Devant l’Incrédulité et l’Obstination aveugles de certains interlocuteurs, fréquemment, rien de ne sert de s’acharner, de défendre quelques pensers : les deux ennemies étant trop puissantes, il est bien plus profitable de céder, de s’éloigner d’elles, — de battre en retraite !

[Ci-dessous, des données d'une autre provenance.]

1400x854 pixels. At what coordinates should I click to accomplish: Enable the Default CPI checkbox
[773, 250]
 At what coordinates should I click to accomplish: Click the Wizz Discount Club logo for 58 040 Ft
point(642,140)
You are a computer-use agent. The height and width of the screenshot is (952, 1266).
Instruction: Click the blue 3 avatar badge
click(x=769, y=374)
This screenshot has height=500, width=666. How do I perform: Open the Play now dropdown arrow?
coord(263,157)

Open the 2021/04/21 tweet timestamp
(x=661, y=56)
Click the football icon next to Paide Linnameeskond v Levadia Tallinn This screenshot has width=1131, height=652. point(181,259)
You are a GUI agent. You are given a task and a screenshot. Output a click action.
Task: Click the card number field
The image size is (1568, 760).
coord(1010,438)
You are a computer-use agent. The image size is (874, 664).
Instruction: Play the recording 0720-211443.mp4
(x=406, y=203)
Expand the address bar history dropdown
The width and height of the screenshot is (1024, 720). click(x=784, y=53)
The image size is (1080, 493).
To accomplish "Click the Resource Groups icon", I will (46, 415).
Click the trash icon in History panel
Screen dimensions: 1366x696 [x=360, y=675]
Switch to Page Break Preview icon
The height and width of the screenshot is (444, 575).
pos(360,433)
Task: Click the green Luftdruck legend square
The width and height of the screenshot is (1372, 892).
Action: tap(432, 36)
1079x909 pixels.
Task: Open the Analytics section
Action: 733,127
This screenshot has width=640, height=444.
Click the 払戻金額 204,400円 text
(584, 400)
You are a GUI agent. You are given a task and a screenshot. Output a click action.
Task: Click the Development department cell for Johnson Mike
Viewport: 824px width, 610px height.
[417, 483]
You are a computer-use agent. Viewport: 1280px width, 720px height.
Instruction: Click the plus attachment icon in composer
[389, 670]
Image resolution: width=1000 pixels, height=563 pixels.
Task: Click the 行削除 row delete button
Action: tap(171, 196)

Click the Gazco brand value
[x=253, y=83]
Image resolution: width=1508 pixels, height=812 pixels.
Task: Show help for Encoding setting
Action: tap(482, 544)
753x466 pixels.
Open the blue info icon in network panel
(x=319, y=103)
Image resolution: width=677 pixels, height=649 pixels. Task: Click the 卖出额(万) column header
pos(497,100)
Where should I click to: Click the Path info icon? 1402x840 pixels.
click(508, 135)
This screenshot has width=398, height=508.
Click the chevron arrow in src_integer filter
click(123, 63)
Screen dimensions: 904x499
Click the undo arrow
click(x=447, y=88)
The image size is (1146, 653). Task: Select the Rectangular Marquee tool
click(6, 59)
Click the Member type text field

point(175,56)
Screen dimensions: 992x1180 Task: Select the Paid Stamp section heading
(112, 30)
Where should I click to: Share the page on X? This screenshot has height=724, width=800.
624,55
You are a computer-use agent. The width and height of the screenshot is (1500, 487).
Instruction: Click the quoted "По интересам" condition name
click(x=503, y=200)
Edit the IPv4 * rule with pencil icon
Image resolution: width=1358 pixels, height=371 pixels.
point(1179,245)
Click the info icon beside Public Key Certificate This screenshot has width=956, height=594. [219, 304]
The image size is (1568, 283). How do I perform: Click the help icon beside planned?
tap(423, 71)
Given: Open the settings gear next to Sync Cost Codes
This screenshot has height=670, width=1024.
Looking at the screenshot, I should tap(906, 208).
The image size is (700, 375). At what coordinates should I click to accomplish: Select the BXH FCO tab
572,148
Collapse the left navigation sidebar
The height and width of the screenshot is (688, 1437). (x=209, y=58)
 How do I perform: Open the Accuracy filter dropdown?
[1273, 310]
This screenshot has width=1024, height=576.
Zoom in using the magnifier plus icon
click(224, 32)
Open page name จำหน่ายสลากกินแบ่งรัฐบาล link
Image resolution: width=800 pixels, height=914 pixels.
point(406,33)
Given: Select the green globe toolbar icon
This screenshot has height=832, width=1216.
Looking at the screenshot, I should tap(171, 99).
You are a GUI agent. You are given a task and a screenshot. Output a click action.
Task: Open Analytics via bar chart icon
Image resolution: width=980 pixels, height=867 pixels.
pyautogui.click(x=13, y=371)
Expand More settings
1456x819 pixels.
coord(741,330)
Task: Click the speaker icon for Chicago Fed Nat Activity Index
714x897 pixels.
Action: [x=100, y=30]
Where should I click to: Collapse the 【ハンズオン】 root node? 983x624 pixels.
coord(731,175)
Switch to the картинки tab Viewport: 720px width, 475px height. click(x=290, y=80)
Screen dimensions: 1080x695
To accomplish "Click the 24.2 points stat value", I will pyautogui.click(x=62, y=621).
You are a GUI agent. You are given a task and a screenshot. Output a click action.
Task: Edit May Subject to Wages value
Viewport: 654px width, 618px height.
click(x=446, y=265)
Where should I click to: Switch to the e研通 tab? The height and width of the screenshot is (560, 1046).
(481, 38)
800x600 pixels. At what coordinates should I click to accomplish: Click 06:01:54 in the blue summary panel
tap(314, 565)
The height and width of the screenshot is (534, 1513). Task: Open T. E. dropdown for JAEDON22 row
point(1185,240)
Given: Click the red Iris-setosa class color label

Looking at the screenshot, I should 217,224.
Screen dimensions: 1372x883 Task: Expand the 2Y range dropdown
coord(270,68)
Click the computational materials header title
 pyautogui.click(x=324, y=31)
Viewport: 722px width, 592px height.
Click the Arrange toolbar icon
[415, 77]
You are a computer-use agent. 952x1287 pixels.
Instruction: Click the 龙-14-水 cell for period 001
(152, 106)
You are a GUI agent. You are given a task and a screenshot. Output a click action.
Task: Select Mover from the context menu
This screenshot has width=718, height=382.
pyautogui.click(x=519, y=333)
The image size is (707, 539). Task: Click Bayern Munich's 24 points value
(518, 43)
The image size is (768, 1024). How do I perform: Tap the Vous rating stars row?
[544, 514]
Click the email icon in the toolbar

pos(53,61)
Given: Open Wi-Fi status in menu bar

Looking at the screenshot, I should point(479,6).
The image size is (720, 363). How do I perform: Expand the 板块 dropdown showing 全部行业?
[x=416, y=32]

Lorsque l’emploi est pénible, la charge fort lourde, l’inutilité de la tâche par trop pesante, l’individu devrait être forcé de se retirer de la frénésie ambiante, des chaînes meurtrières, de l’automatisme destructeur. — Les machines ne sont-elles pas faites pour cela ? — Quoi ? désire-t-il tellement devenir un de ces robots des temps modernes : une volonté effondrée, une pièce froide supplémentaire parmi les âmes gelées ! Disposerait-il d’un nombre de vies illimité à ce point qu’une de plus ou ne moins n’y changerait presque rien ! Bref, ne faudrait-il pas que le constat de cette situation inhumaine impose, quel que soit l’âge, que les consciences concernées, les Accablées, soient mises à la « retraite » d’office — pour atteinte à la dignité de la personne humaine ?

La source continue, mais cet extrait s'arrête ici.